Even today, Kirkpatrick professes bewilderment at the way in which her distinction between "authoritarian" and "totalitarian" governments was seized upon by Reagan's people as a justification for their policies and by the president's critics as a confirmation of the administration's inherent inhumanity.
"It's not a new or original concept," she pointed out. "Political scientists have been using it for years to draw the distinction between traditional dictatorships and ideological phenomena like Nazi Germany. I never said I was a defender of authoritarian regimes. What I said is that some are worse than others.

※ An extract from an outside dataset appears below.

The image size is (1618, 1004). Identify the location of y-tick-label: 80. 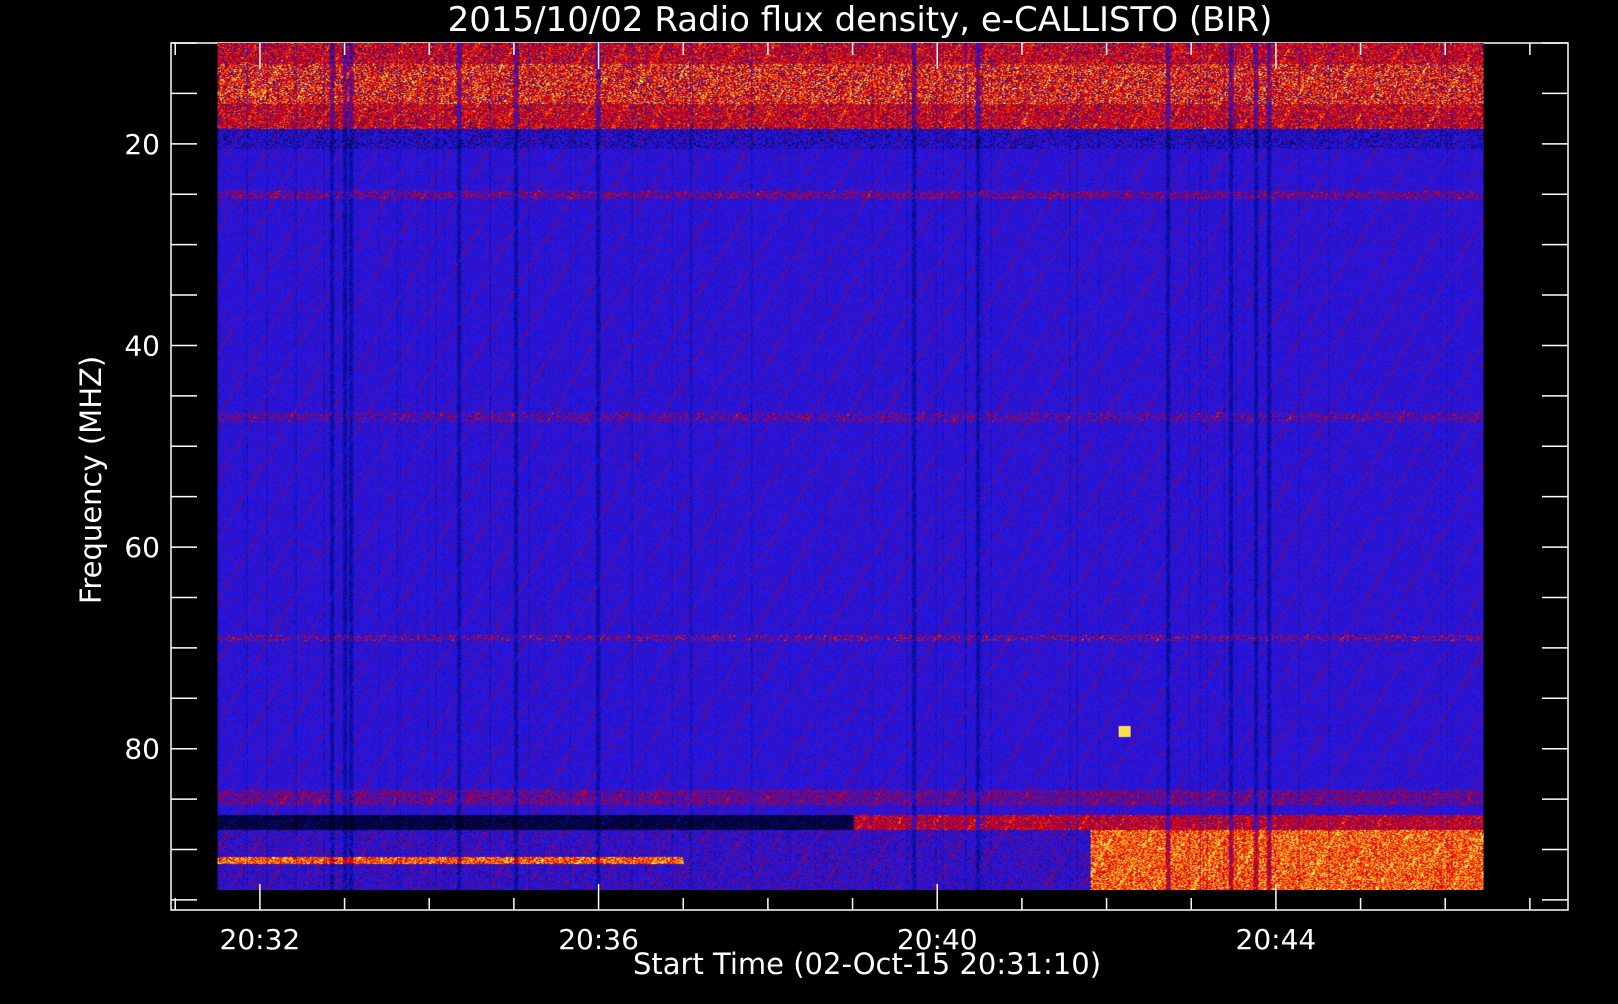
(142, 750).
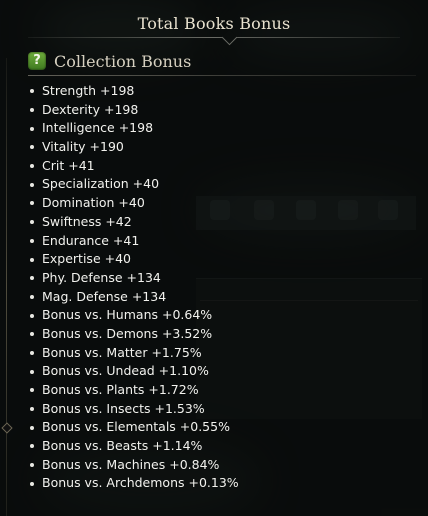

"And I criticized the Carter human rights policy for only one thing--that it didn't work. I believe the United States should have a human rights policy. But I also believe it should be realistic and capable of achieving its aims."

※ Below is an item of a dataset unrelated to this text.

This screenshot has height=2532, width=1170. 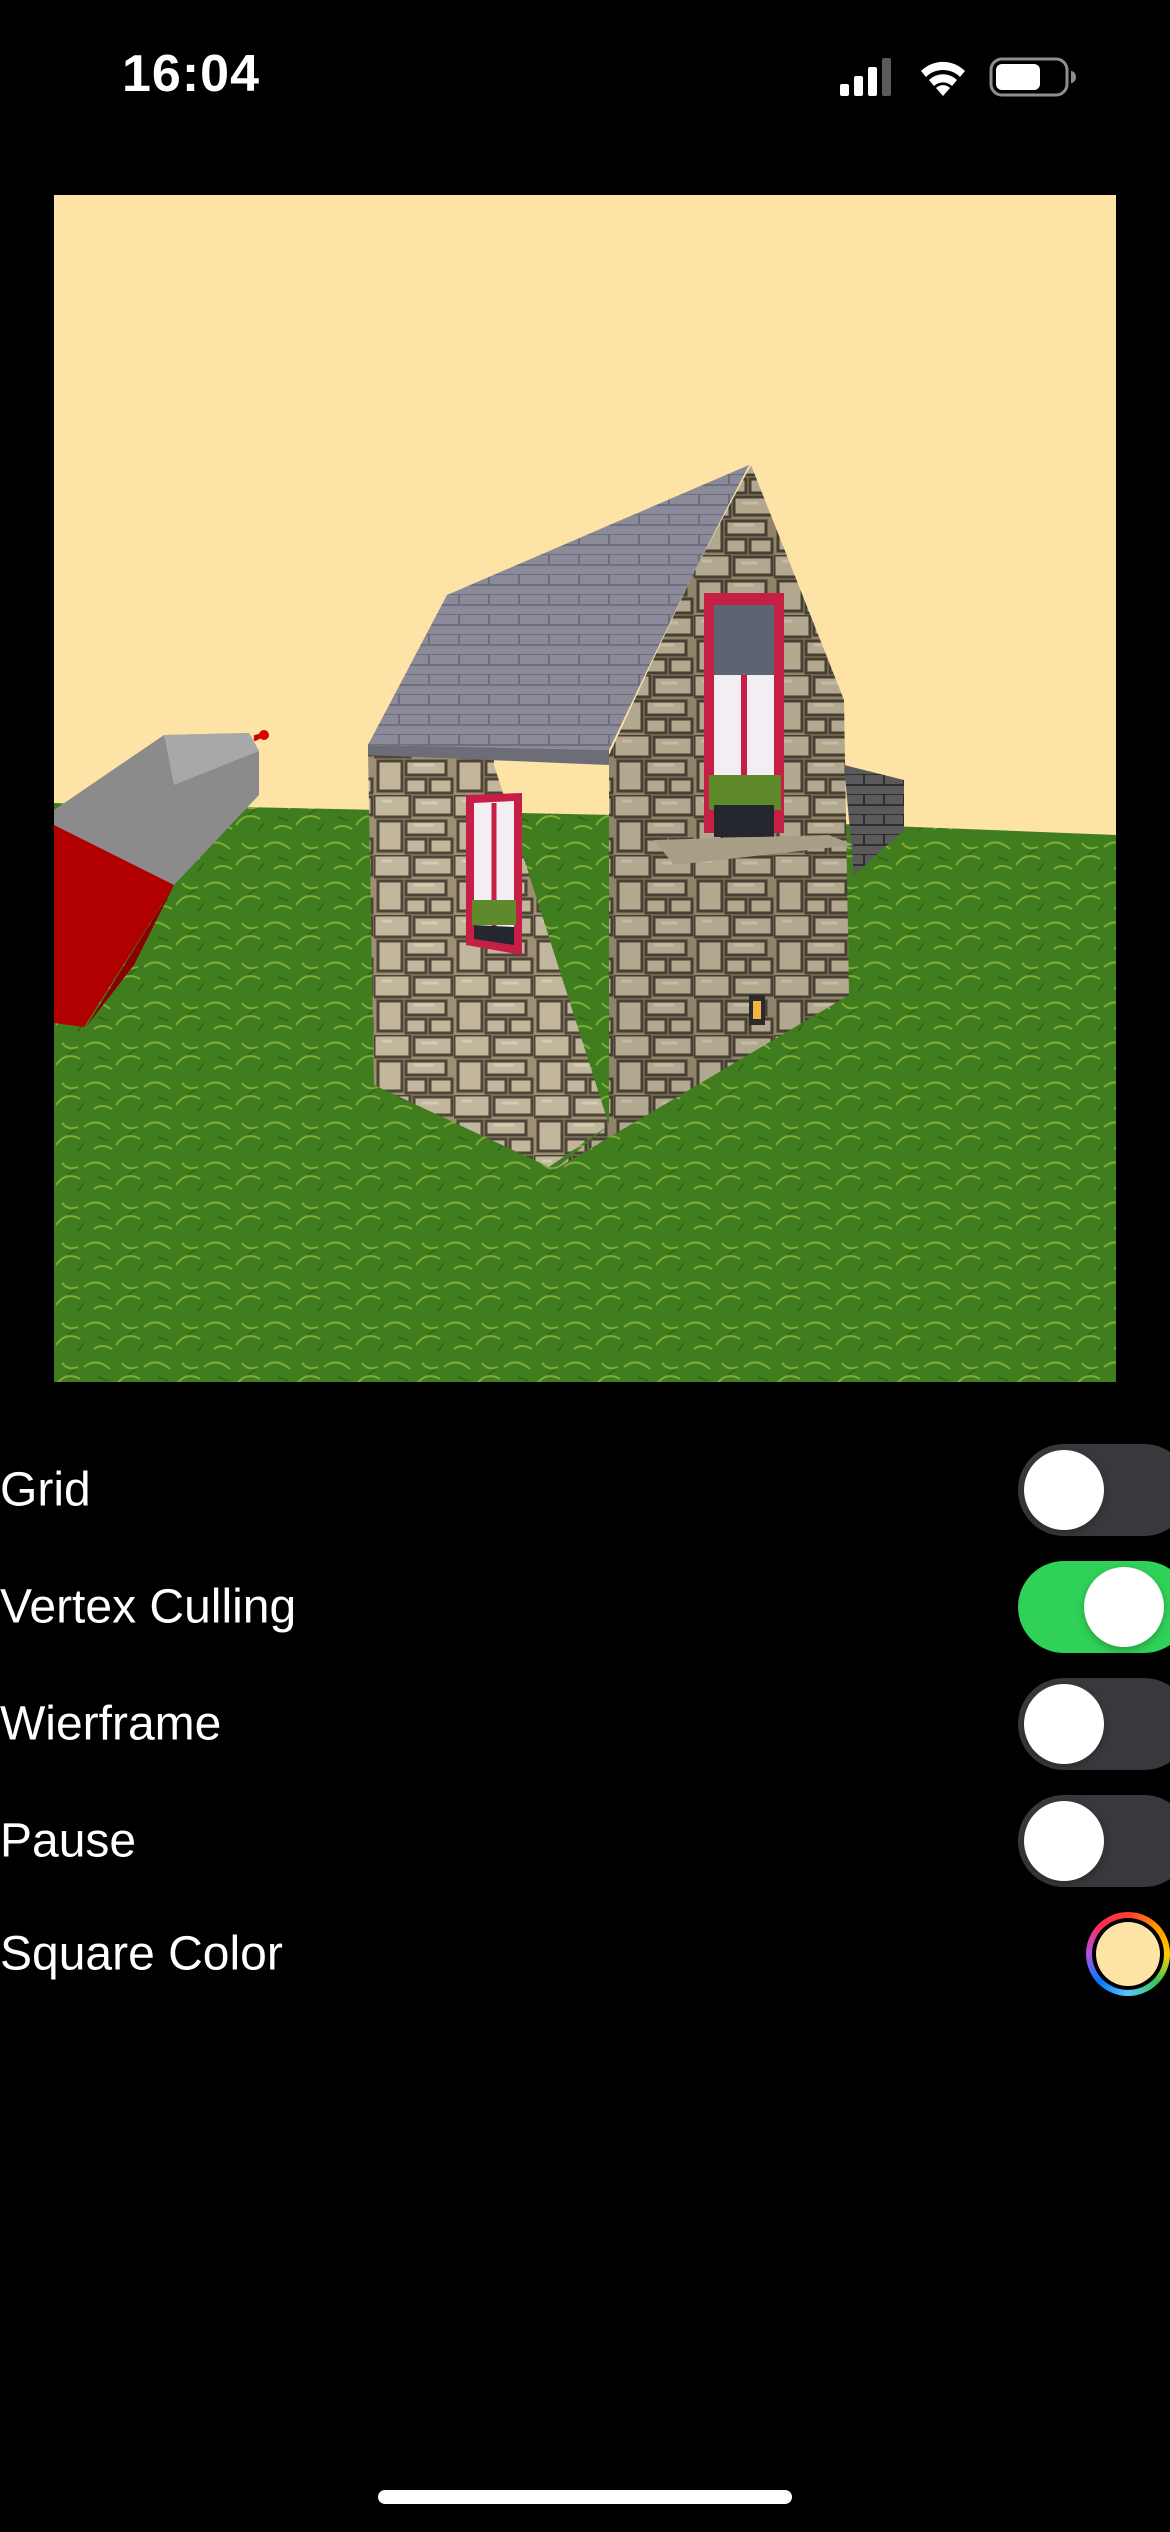 I want to click on color-swatch, so click(x=1128, y=1954).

That, she adds, is an attitude that can be enlarged to cover the way she feels about the United Nations--"that it should be realistic and capable of achieving its aims." And, Kirkpatrick stresses, it is the message she preaches constantly, whether within internal administration councils or in dealings with other delegations here.
Reviews are mixed on whether she is getting the message across. While Kirkpatrick seems unlikely to be rated highly in any popularity poll by her fellow ambassadors, one does find an almost grudging admission that she is much better than most of them originally expected her to be.
If there is a consensus, it is the feeling that in an administration with a gut instinct to be suspicious of the United Nations, Kirkpatrick is probably the best advocate that the institution is likely to find in the Reagan Cabinet.
"When I took this job, my staff and I adopted a motto that says, 'We believe in the U.N.,' " she noted. "There are other things I believe in deeply as well -- in freedom, in free institutions and in free people.
"I am encouraged by the recent trends here that these beliefs can be made synonymous in fact as well as in theory. I can't make it an open-ended commitment, but while I am able, I want to do what I can to help that process along."